Fairness in the prediction of acute postoperative pain using machine learning models

Davoudi, Anis; Sajdeya, Ruba; Ison, Ron; Hagen, Jennifer; Rashidi, Parisa; Price, Catherine C.; Tighe, Patrick J.

doi:10.3389/fdgth.2022.970281

ORIGINAL RESEARCH article

Front. Digit. Health, 11 January 2023

Sec. Health Informatics

Volume 4 - 2022 | https://doi.org/10.3389/fdgth.2022.970281

This article is part of the Research TopicFairness, Interpretability, Explainability and Accountability in Predictive HealthcareView all 4 articles

Fairness in the prediction of acute postoperative pain using machine learning models

Jennifer Hagen³

Catherine C. Price^1,5

Patrick J. Tighe^1*

¹Department of Anesthesiology, University of Florida College of Medicine, Gainesville, FL, United Sates
²Department of Epidemiology, University of Florida College of Public Health and Health Professions, Gainesville, FL, United States
³Department of Orthopedic Surgery, University of Florida College of Medicine, Gainesville, FL, United States
⁴Department of Biomedical Engineering, University of Florida Herbert Wertheim College of Engineering, Gainesville, FL, United States
⁵Department of Clinical and Health Psychology, University of Florida College of Public Health and Health Professions, Gainesville, FL, United States

Introduction: Overall performance of machine learning-based prediction models is promising; however, their generalizability and fairness must be vigorously investigated to ensure they perform sufficiently well for all patients.

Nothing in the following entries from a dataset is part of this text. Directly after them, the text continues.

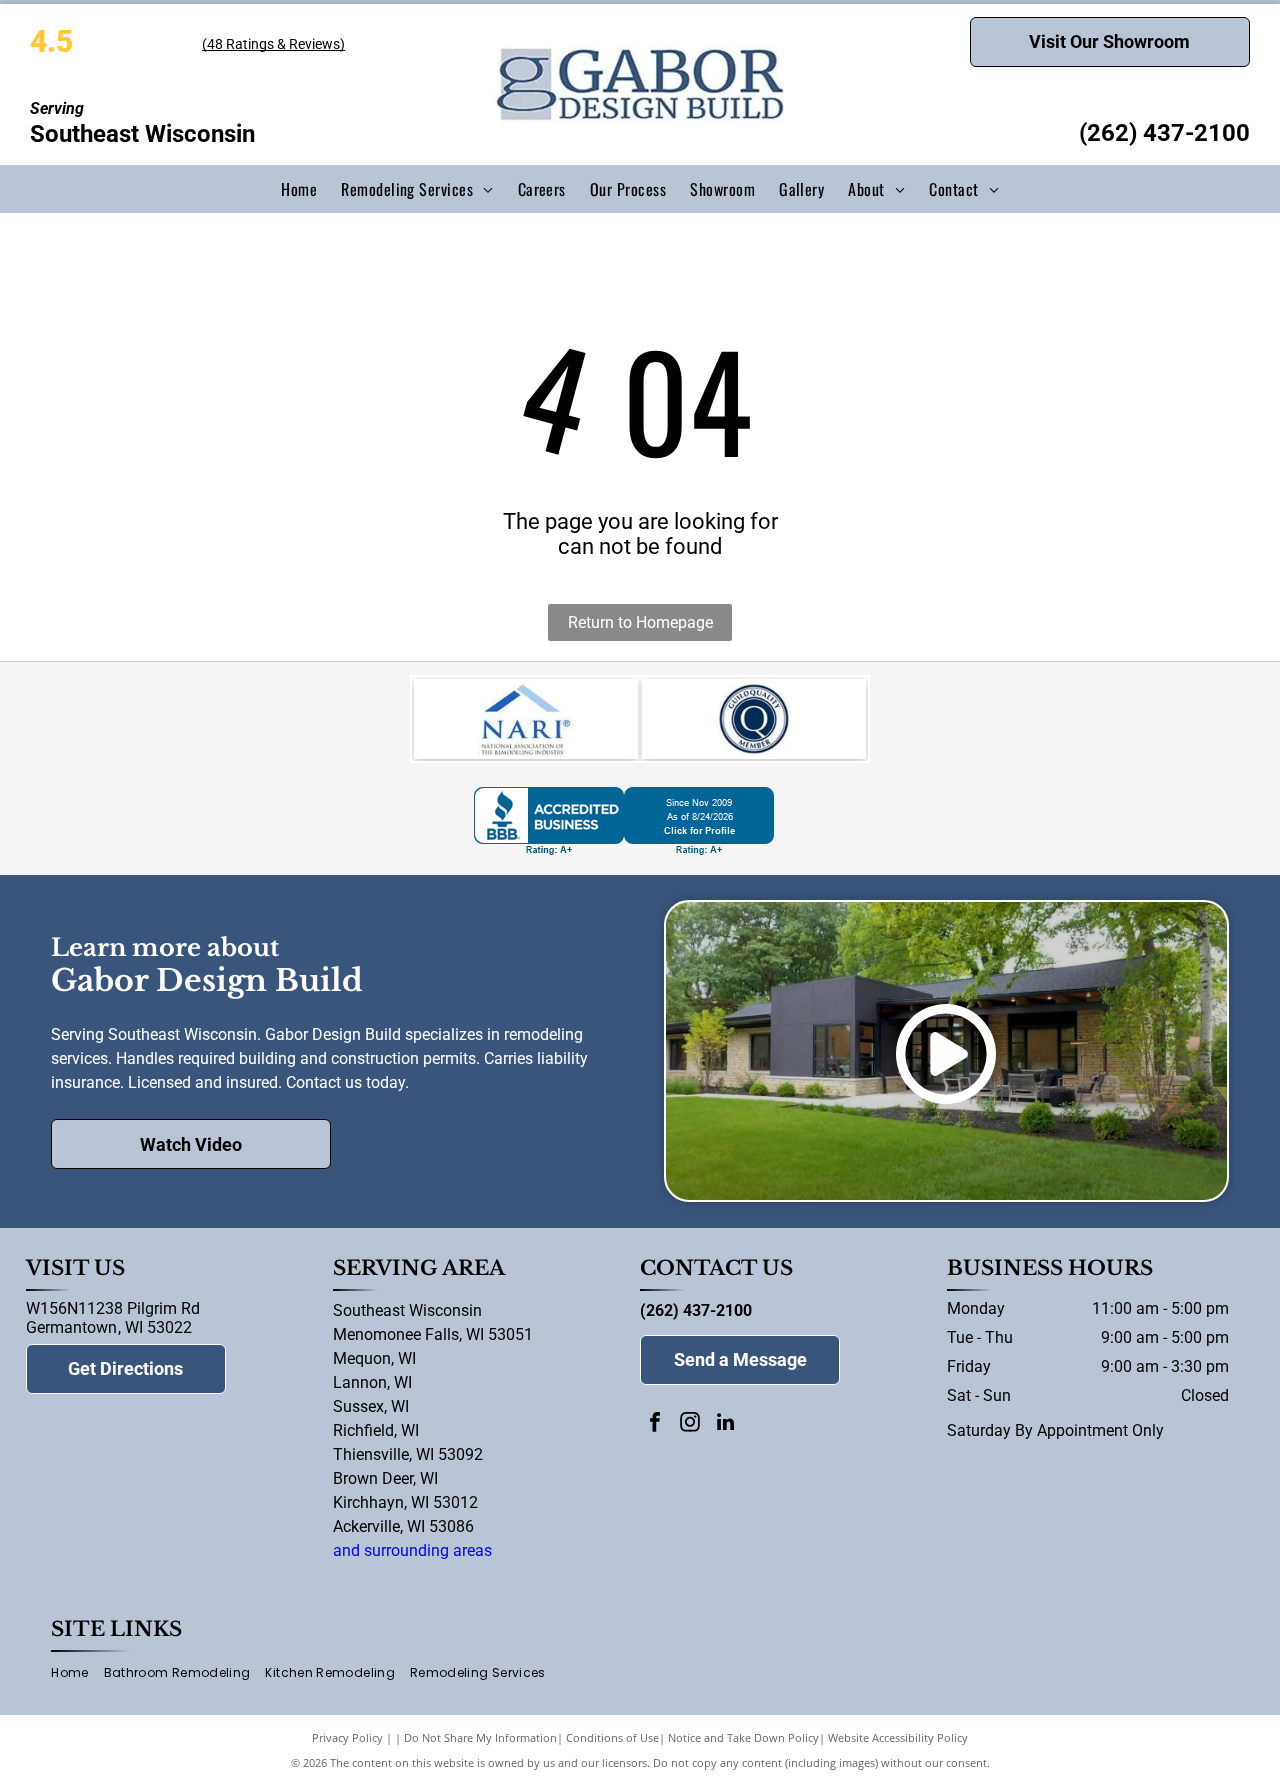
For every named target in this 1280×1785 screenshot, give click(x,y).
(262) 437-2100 (1164, 133)
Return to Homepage (640, 622)
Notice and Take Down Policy (743, 1737)
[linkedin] (725, 1424)
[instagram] (690, 1424)
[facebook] (655, 1424)
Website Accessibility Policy (898, 1737)
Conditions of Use (612, 1737)
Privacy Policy (347, 1737)
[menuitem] (299, 189)
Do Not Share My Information (480, 1737)
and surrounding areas (412, 1550)
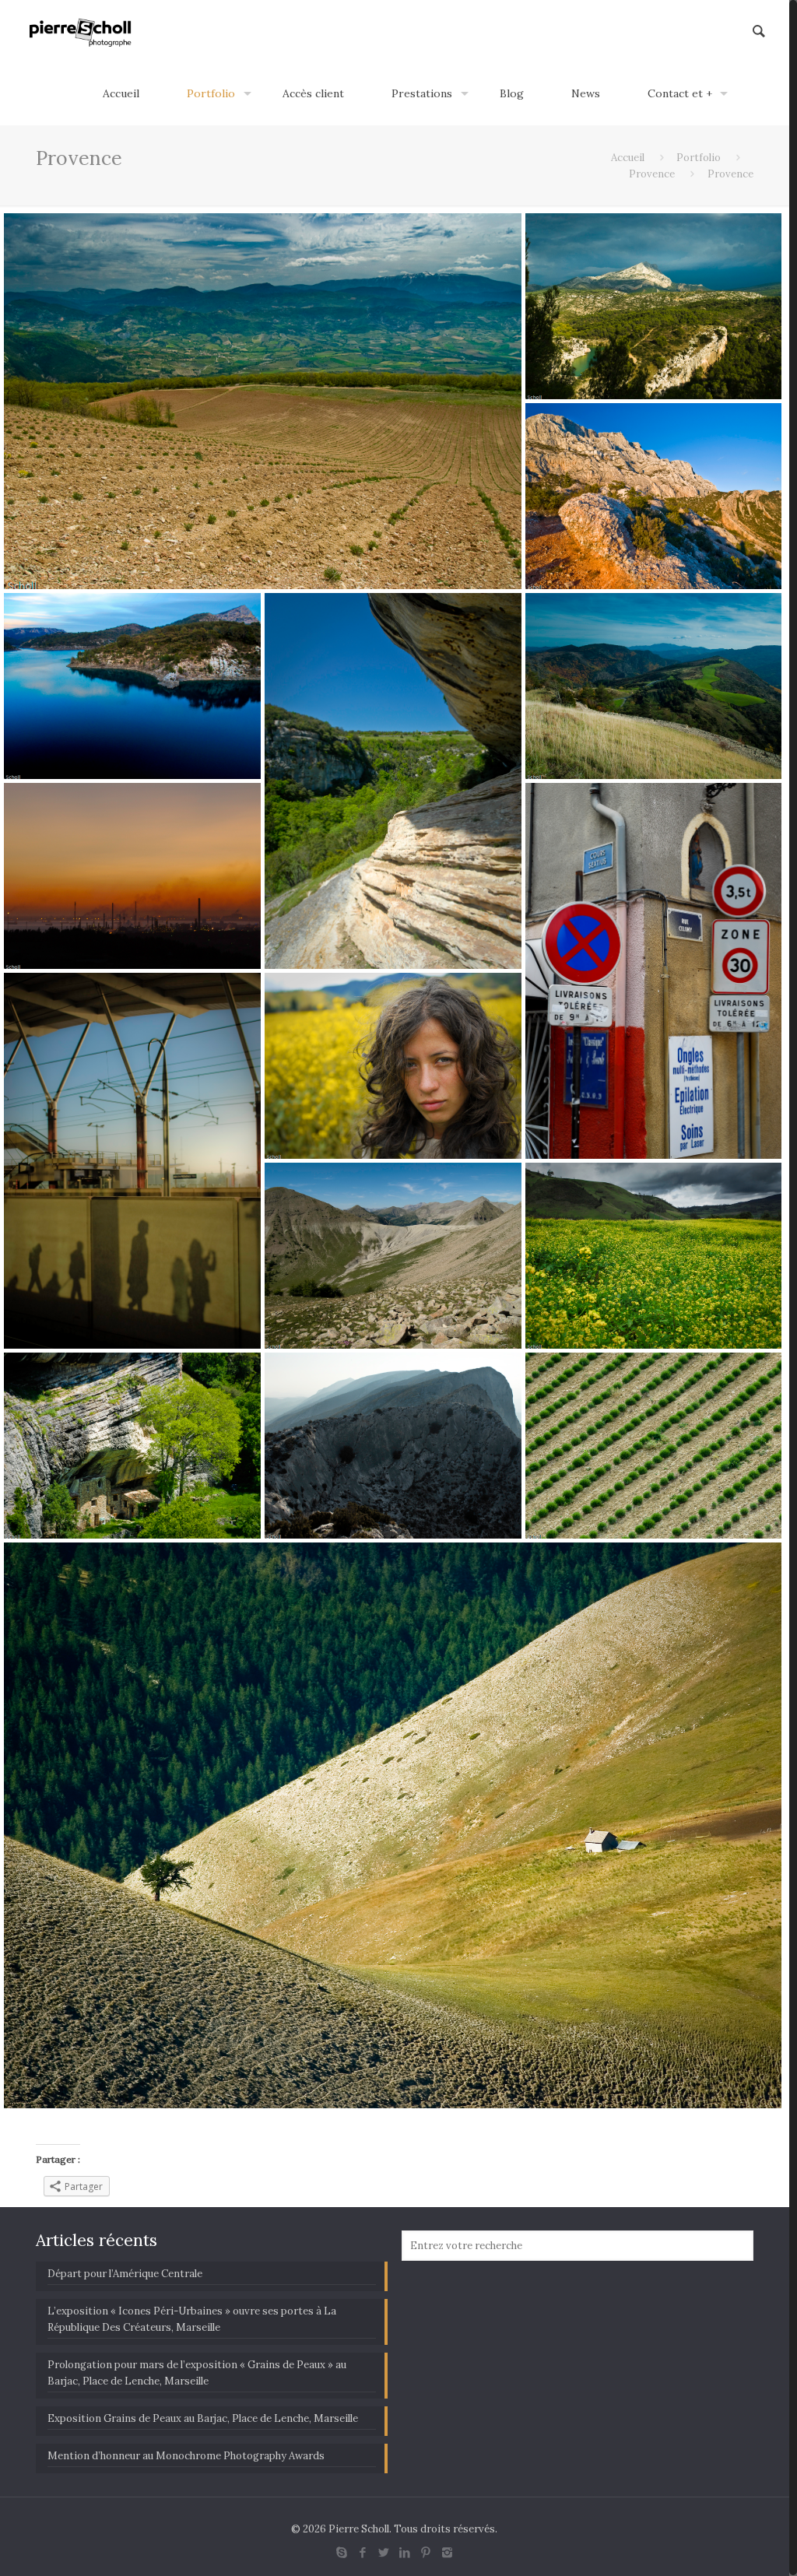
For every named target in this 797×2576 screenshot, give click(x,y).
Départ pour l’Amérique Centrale (124, 2273)
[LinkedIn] (405, 2552)
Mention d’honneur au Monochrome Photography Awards (186, 2455)
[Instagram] (447, 2552)
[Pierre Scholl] (81, 31)
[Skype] (342, 2552)
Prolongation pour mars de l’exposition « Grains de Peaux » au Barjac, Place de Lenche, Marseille (196, 2373)
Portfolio (698, 157)
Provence (652, 174)
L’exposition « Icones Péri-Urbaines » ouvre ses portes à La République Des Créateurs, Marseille (191, 2319)
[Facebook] (363, 2552)
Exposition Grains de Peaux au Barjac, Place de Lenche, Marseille (202, 2418)
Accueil (627, 157)
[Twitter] (384, 2552)
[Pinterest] (426, 2552)
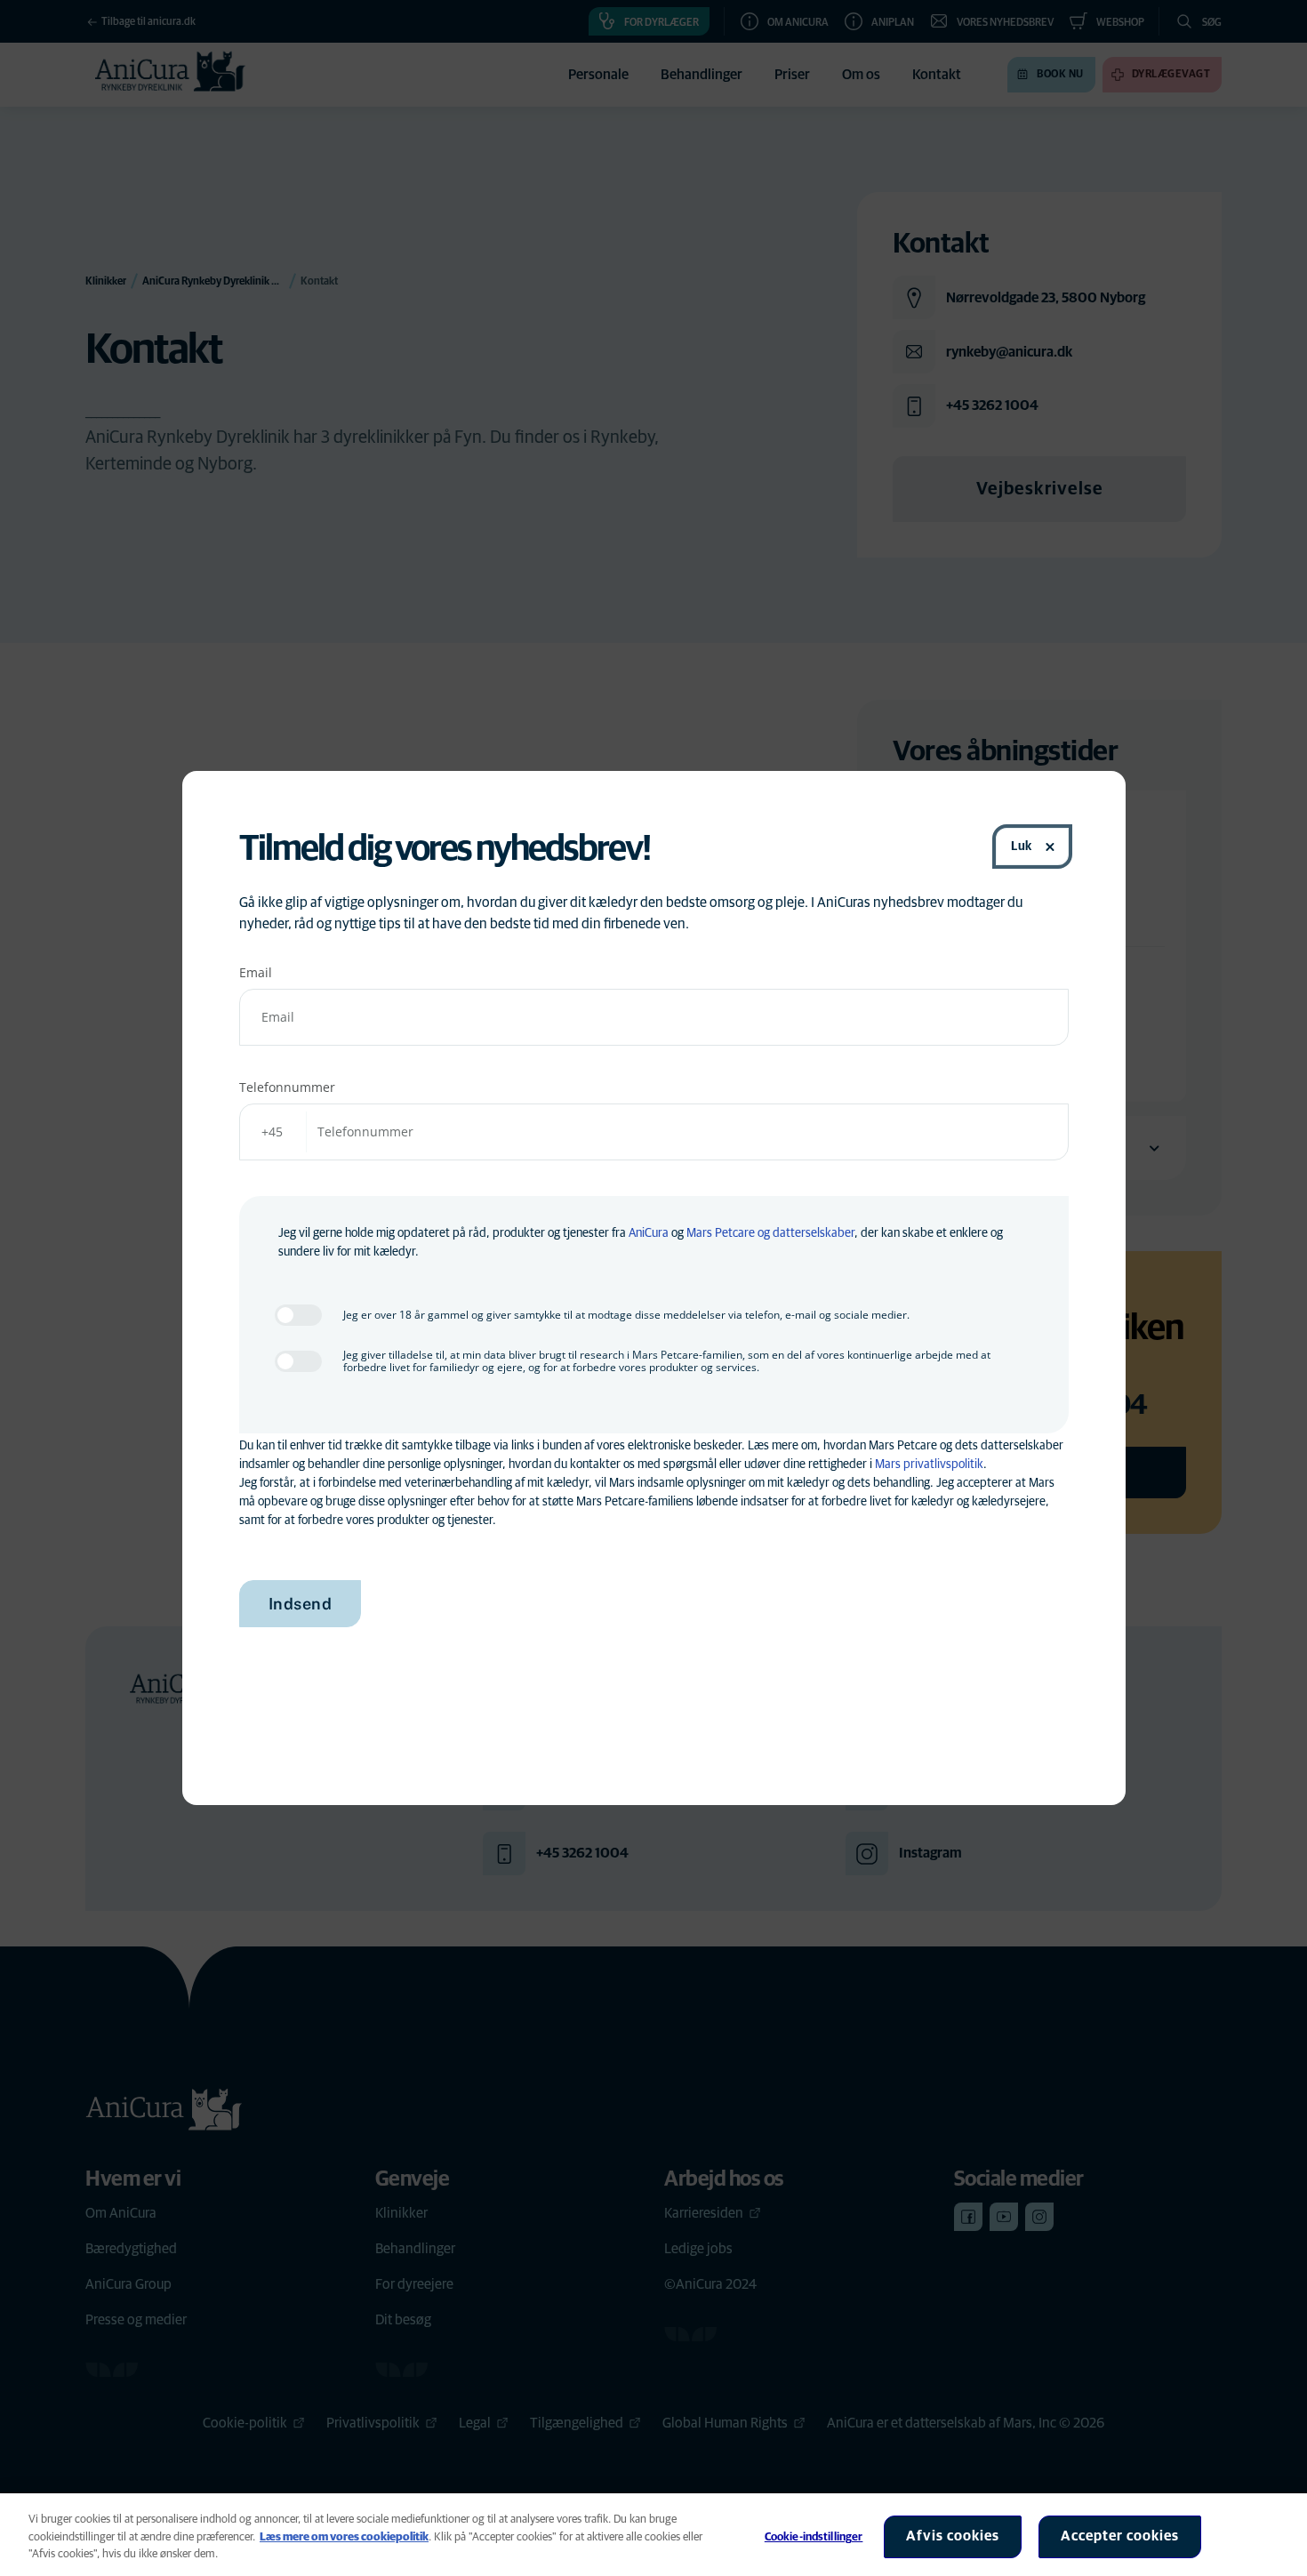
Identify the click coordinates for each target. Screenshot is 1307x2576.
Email (255, 972)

Objective: This study aimed to evaluate prediction bias in machine learning models used for predicting acute postoperative pain.

Method: We conducted a retrospective review of electronic health records for patients undergoing orthopedic surgery from June 1, 2011, to June 30, 2019, at the University of Florida Health system/Shands Hospital. CatBoost machine learning models were trained for predicting the binary outcome of low (≤4) and high pain (>4). Model biases were assessed against seven protected attributes of age, sex, race, area deprivation index (ADI), speaking language, health literacy, and insurance type. Reweighing of protected attributes was investigated for reducing model bias compared with base models. Fairness metrics of equal opportunity, predictive parity, predictive equality, statistical parity, and overall accuracy equality were examined.

Results: The final dataset included 14,263 patients [age: 60.72 (16.03) years, 53.87% female, 39.13% low acute postoperative pain]. The machine learning model (area under the curve, 0.71) was biased in terms of age, race, ADI, and insurance type, but not in terms of sex, language, and health literacy. Despite promising overall performance in predicting acute postoperative pain, machine learning-based prediction models may be biased with respect to protected attributes.

Conclusion: These findings show the need to evaluate fairness in machine learning models involved in perioperative pain before they are implemented as clinical decision support tools.

Introduction

Acute postoperative pain is a significant public health problem. Eighty percent of surgical patients report experiencing postoperative pain, with as high as 88% of those reporting moderate or higher levels of pain (1, 2). Severe acute postoperative pain is associated with the development of persistent postoperative pain, although the nature of this relationship remains unclear (3–5). Poorly managed acute postoperative pain may lead to adverse outcomes, including lower patient satisfaction with pain management, delayed inpatient recovery and discharge, increased costs of care, chronic pain, inappropriate opioid prescribing, increased risk of opioid misuse and opioid use disorder, overdose, and death (2, 6–10).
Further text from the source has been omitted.